On Monday Tim Allan, Starmer’s fourth communications director since he arrived in Number 10 in July 2024, also quit “to allow a new No 10 team to be built”. He spent the day on the golf course instead of at his Downing Street desk.
The fact that both McSweeney and Allan were friends with Mandelson of many years’ standing and hail from the right of the Labour Party made them obvious targets for criticism from other sections of the party.
The soft left expects that Starmer will now shift the balance of the advice he receives and position himself closer to the centre of gravity of the parliamentary party and indeed the Labour membership.
Some Labour MPs believe that it will also allow Starmer to counter a persistent sense of a “boys club” environment in his inner circle, an idea first advanced by Baroness Sue Gray before she was sacked in 2024 by Starmer shortly after entering office and replaced by McSweeney.

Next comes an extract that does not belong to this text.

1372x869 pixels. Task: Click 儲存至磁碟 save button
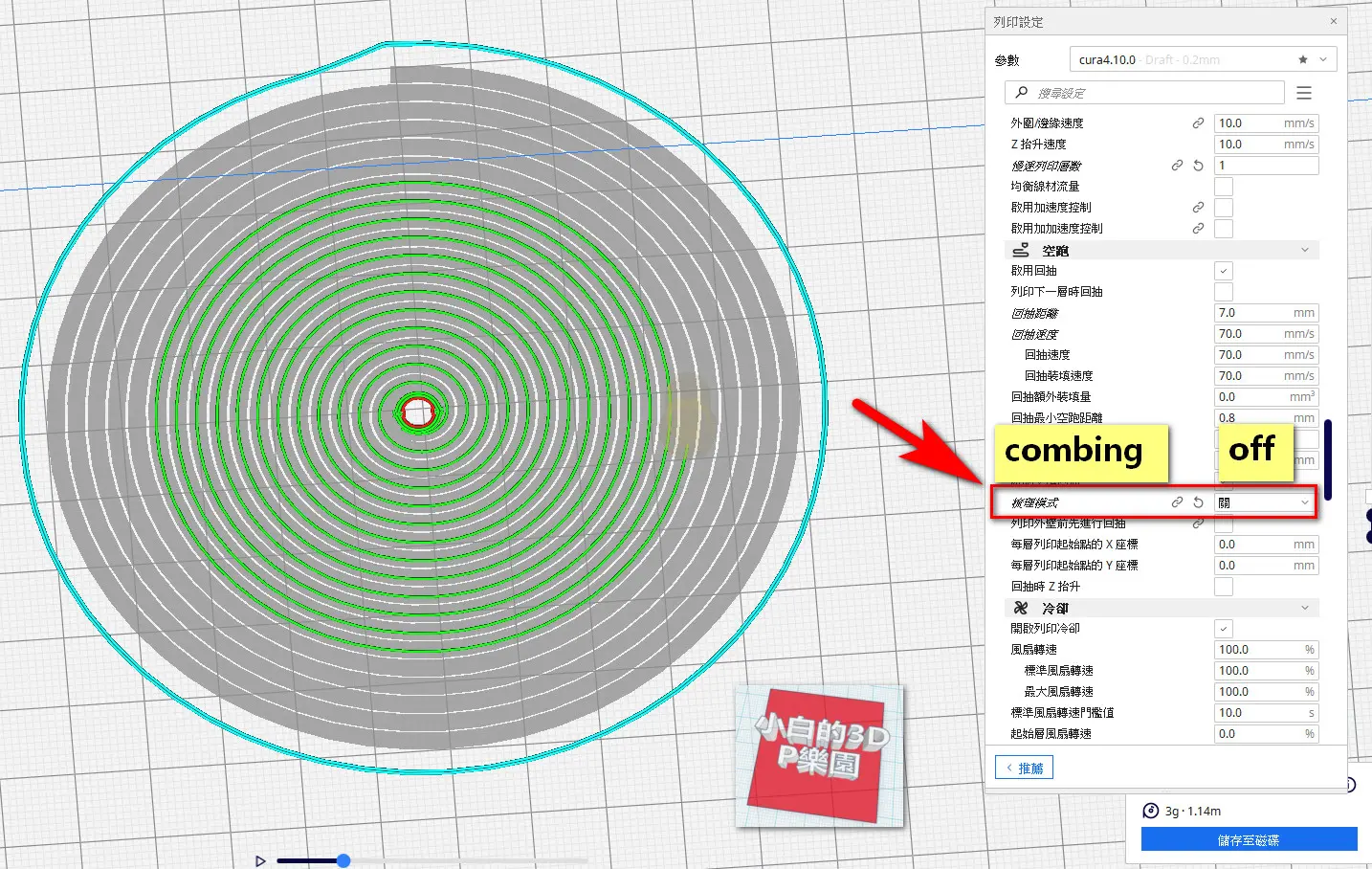click(x=1249, y=839)
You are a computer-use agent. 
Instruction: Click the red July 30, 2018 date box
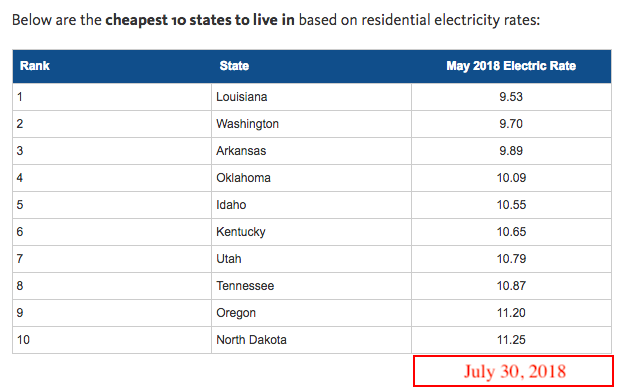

Starmer’s fateful willingness to turn a blind eye to Mandelson’s links to Epstein when appointing him as envoy was criticised by all Labour MPs but “especially women”, according to one minister.
It has been “true for a while” that Starmer needs to listen more to women in both Downing Street and the Parliamentary Labour Party, added another female Labour MP.
The prime minister’s address to his parliamentary party on Monday night was seen by his allies as a key moment to try to move on from a horrendous 48 hours and to try to prove to critics that he can change and deliver competent and decisive leadership.
One Labour official said the PLP appeared ungovernable, and questioned who would be willing to take up the role of communications director at what appeared to be the “fag end” of Starmer’s administration. “Everyone’s waiting on a new regime,” the person added.
Westminster is in a febrile state and Starmer knows that he remains vulnerable. A parliamentary half-term recess, starting on Thursday night, cannot come soon enough for the prime minister.
The Gorton and Denton by-election at the end of February remains a potential trigger point for more leadership speculation, as do the bigger electoral tests of May 7, when voters elect new English councils and Scottish and Welsh parliaments. “It’s zombie time until May,” said one minister.
Nobody knows how long Starmer’s reprieve will last. Even Andrew Bowie, the Tory shadow Scottish secretary, appeared to concede that the political obituaries may not be needed just yet. “Anas Sarwar has just put one of the final nails in Starmer’s political coffin,” he said.
Starmer’s team may have survived Monday but remain in a state of high anxiety. One ally said: “We’ve got to get to the weekend. We aren’t looking beyond right now.”